++++ GIVEN DATA ++++
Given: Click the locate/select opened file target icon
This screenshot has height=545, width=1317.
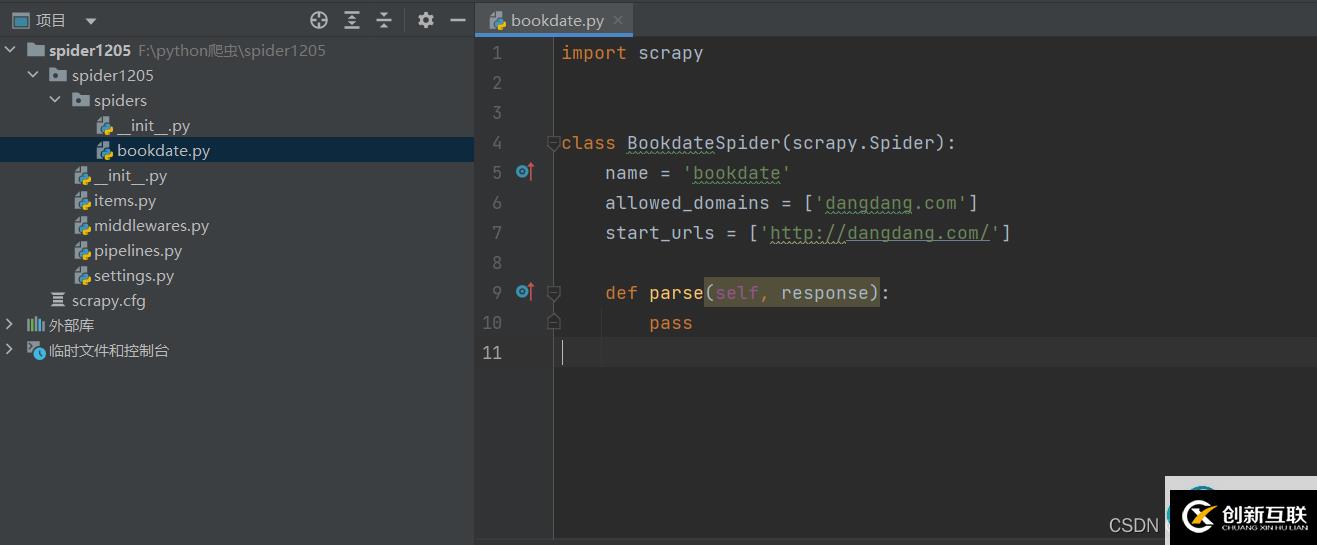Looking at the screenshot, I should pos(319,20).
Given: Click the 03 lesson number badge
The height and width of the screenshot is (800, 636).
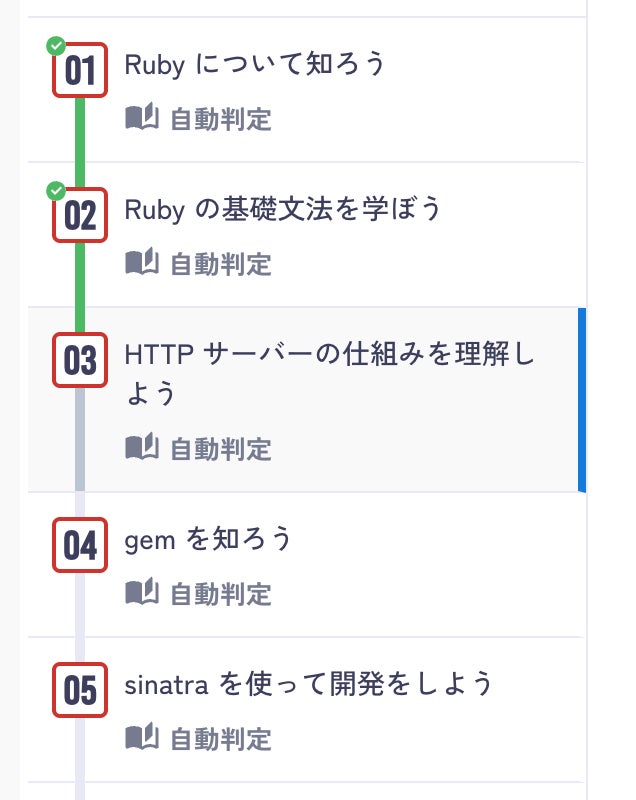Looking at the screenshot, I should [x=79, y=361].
++++
◆ **DESCRIPTION OF THE TASK**
Copy out each line of the records that contains the word "Click". Case matters, so only count matches with the same capitalization.

◆ **SOLVED EXERCISE**
Given: Click the locate/select opened file target icon
Given: Click the 03 lesson number badge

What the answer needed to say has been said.